[Start TEXT EXCERPT]

Vice Admiral Mohan Wijewickrama, RSP, VSV, USP (born 12 June 1953) is a former Sri Lankan senior naval officer turned politician. He served as the Chief of Staff of the Sri Lanka Navy from 2001 to 2005. He was appointed Governor of North Eastern Province from 2006 to 2007 and Governor of Eastern Province from 2007 to 2015, while serving as acting Governor of Northern Province. He is the current Sri Lankan High Commissioner to Pakistan.

Education
Wijewickrama was educated at Thurstan College.

Naval career
After completing his education, he joined the Sri Lanka Navy on 1 August 1971. During his career in the Navy he had served as the Deputy Commander, Western Naval Area (1993–1995); Deputy Commander, Northern Naval Area (1995–1996); Commander, Southern Naval Area (1996–1998); Commander, Eastern Naval Area (1998–2000); Commander, Northern Naval Area (2000–2001). From 2001 to 2005 he functioned as the Chief of Staff of the Sri Lanka Navy. He retired from the service in 2005 with the rank of Rear Admiral, when he was overlooked for the position of the Commander of the Navy by then president Chandrika Kumaratunga. In 2019 President Maithripala Sirisena corrected the injustice that occurred to him in 2005, by bestowing him with the rank of Vice Admiral from the date of retirement.

[End TEXT EXCERPT]
[Start DATASET CONTENT]

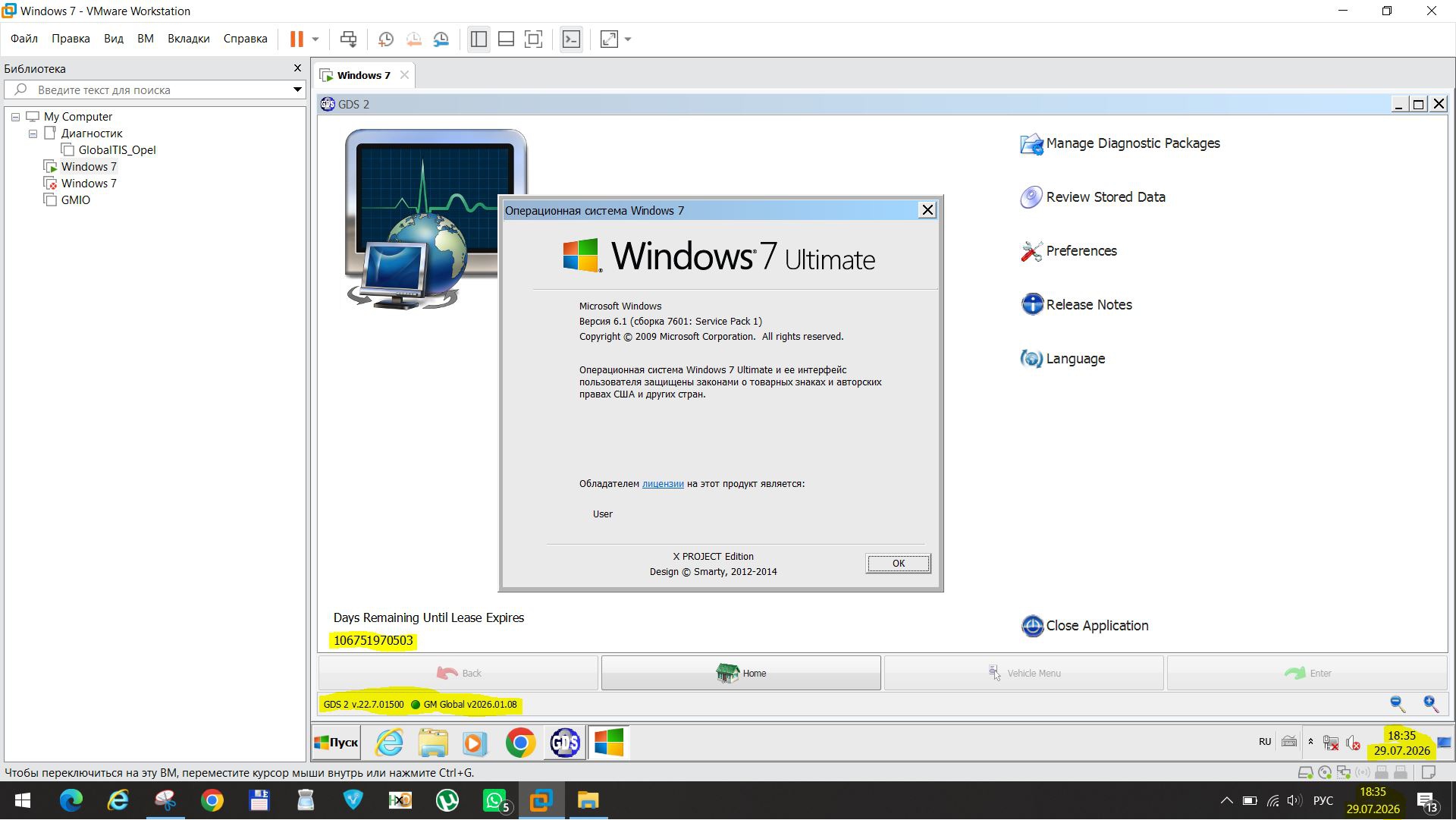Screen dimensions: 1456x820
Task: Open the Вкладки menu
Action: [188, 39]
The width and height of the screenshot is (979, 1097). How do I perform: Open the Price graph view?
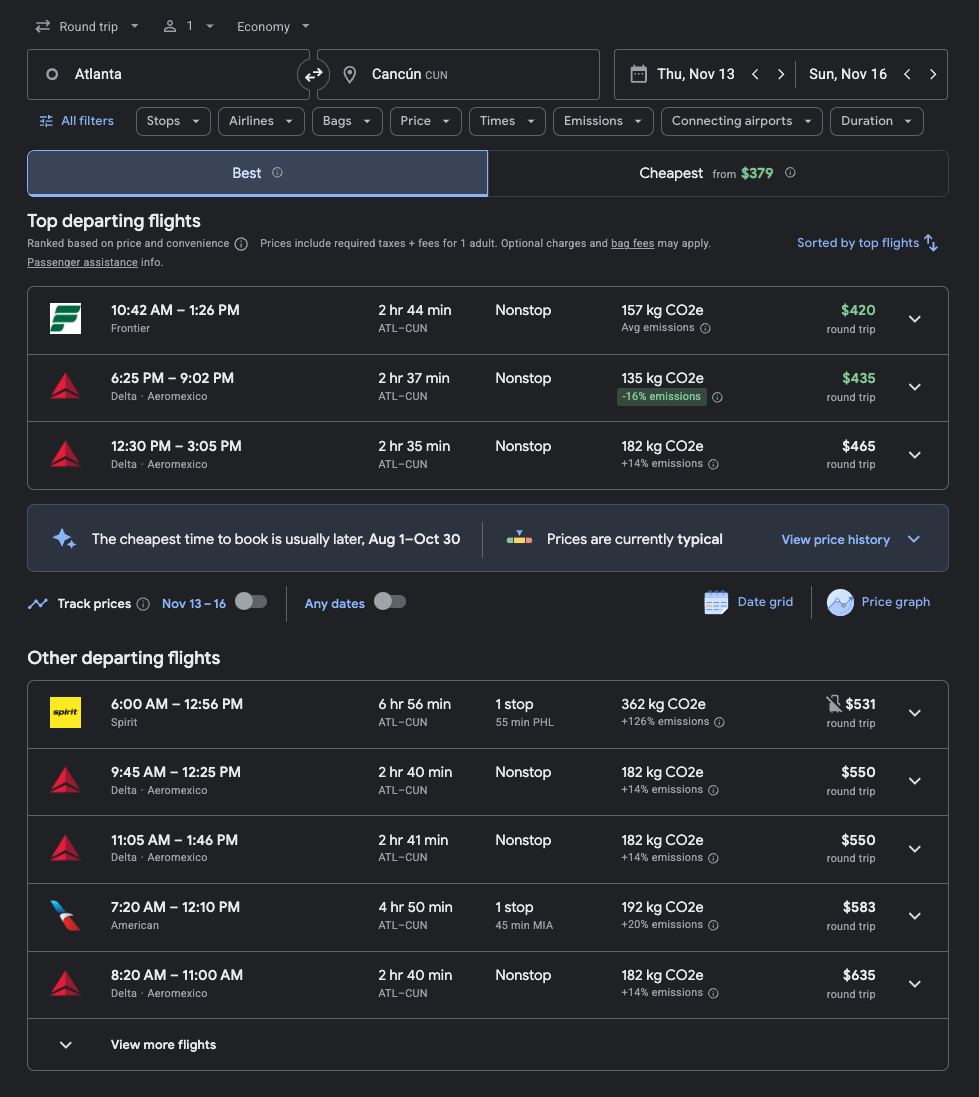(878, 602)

[End DATASET CONTENT]

> INSTRUCTIONS:
[1] Reproduce the stretch of the Wijewickrama biography from "Vice Admiral Mohan" through "at Thurstan College." word for word.
[2] Write out every line of the records verbatim, leaving out the pictures.
The biography and the records are unrelated material.

> TASK ANSWERS:
[1]
Vice Admiral Mohan Wijewickrama, RSP, VSV, USP (born 12 June 1953) is a former Sri Lankan senior naval officer turned politician. He served as the Chief of Staff of the Sri Lanka Navy from 2001 to 2005. He was appointed Governor of North Eastern Province from 2006 to 2007 and Governor of Eastern Province from 2007 to 2015, while serving as acting Governor of Northern Province. He is the current Sri Lankan High Commissioner to Pakistan.

Education
Wijewickrama was educated at Thurstan College.

[2]
Screen dimensions: 1456x820
Task: Open the Вкладки menu
Action: [188, 39]
The width and height of the screenshot is (979, 1097). How do I perform: Open the Price graph view?
(878, 602)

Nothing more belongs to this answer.